TEXTAUSZUG »
§ §
IDM 2018: Schöne Bescherung
Die Verpackung der IDM stimmt schon mal
«Die Motor Presse Stuttgart GmbH & Co. KG hat der AG Motorsport des Industrie-Verbandes Motorrad e.V. und der Wirtschaftsdienst GmbH des DMSB e.V. jeweils Kooperationsverträge unterbreitet mit dem Ziel, die Internationale Deutsche Motorradmeisterschaft (IDM) ab 2018 als Promoter fortzuführen», lautete die Pressemitteilung in der vergangenen Woche. «Die Gesellschafter der Motor Presse Stuttgart GmbH & Co.KG haben heute unserer Entscheidungsvorlage zur Durchführung der IDM 2018 zugestimmt», hiess es dann kurz vor Weihnachten. Ob die nötigen Unterschriften durch die AGM und den DMSB schon geleistet wurden, steht da nicht, aber da darf man trotz der nicht eindeutigen Formulierung von ausgehen.
§ §
DATENABSCHNITT »
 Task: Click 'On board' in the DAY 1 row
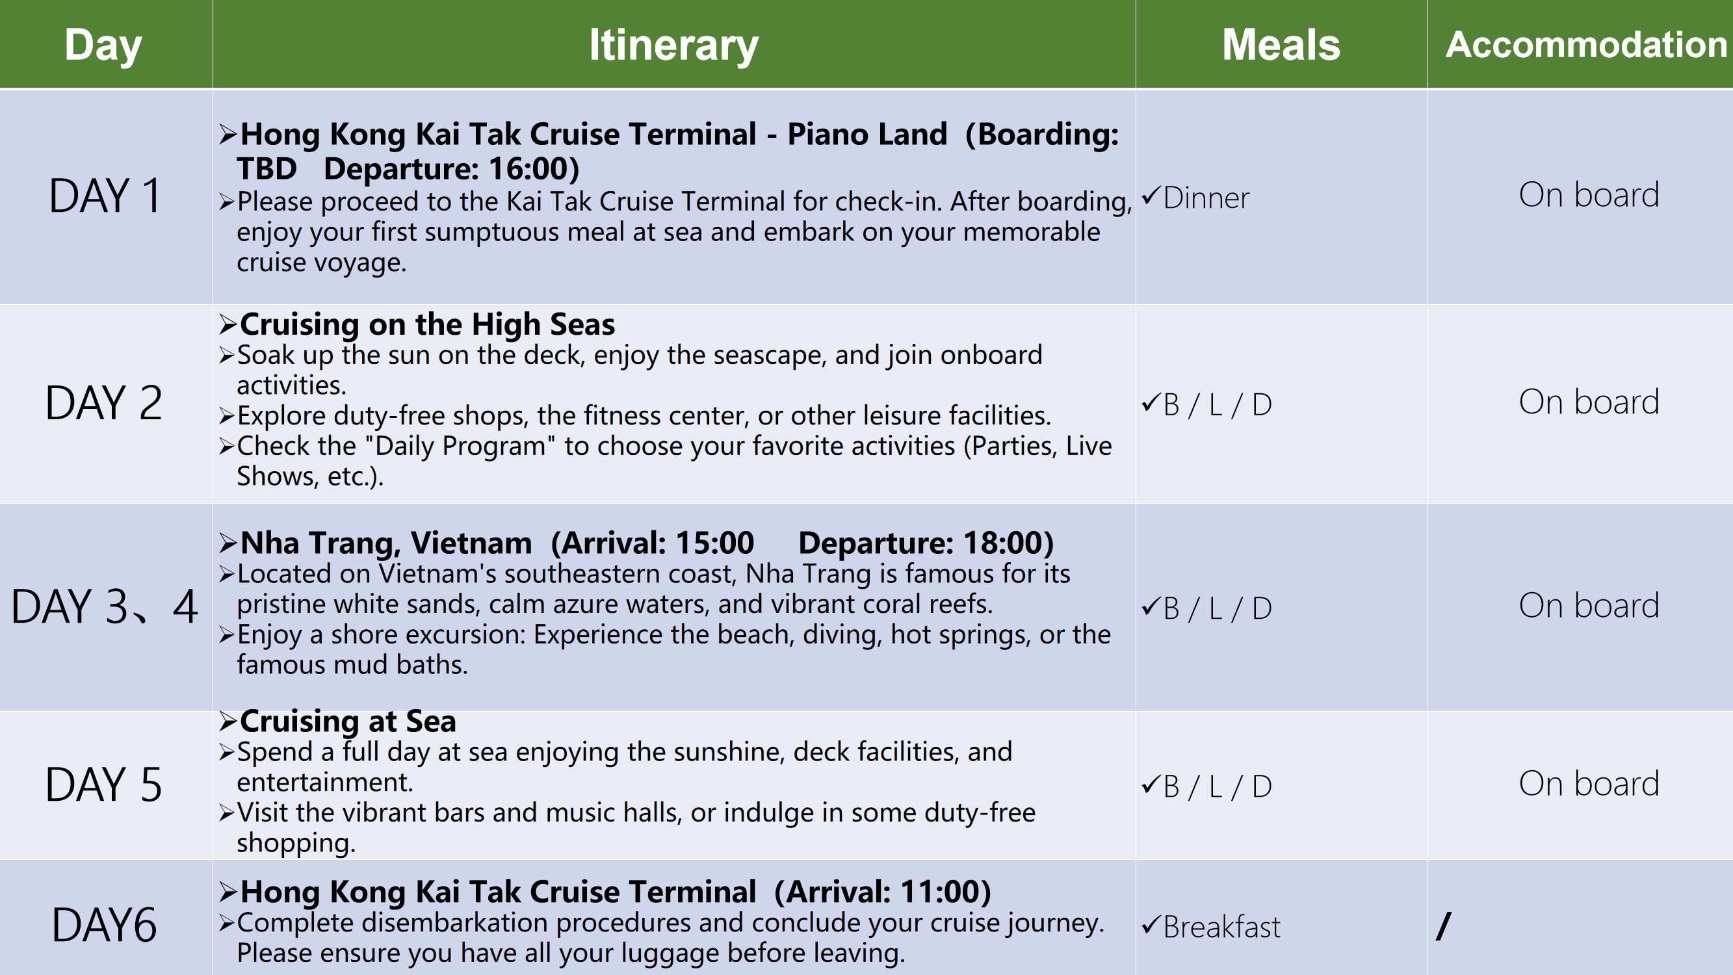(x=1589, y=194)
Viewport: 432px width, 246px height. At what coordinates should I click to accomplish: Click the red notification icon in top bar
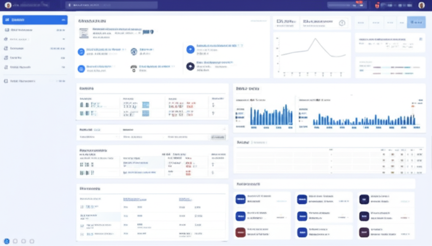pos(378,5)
§ §
ZU ERLEDIGEN »
a - Welche Abkürzungen, die nur aus Großbuchstaben bestehen, kommen im Text über die IDM 2018 vor? Nenne jede nur einmal.
b - Wie geht der Text über die IDM 2018 weiter? Setze ihn nach seinem letzten Satz fort.
Die Zeilen sind eigenständiges Material und gehören nicht zum Textauszug.

LÖSUNGEN »
a - IDM, KG, AG, DMSB, AGM

b -
Jetzt liegt also die IDM hübsch verpackt auf dem Gabentisch. Ob sich unter der Verpackung allerdings das erhoffte Präsent einer gut vermarkteten, gut besuchten und zukunftsorientierten Meisterschaft befindet oder nur ein paar langweilige schwarze Socken, das schnell in der dunklen Schublade verschwindet, bleibt noch abzuwarten. Denn über Inhalte weiß man fast noch nichts.
Als normal scheint es inzwischen, dass die IDM-Klassen gerade Mal sechs Renn-Wochenenden fahren. Die Superbiker bekommen noch eins dazu, als Rahmenrennen bei der Langstrecken-WM. Für alle anderen heißt es zwischen dem ersten und dem zweiten Rennen mal wieder große Pause von über zwei Monaten. Und von acht Rennen redet schon gar keiner mehr. Besser als nichts, mag der eine oder andere denken.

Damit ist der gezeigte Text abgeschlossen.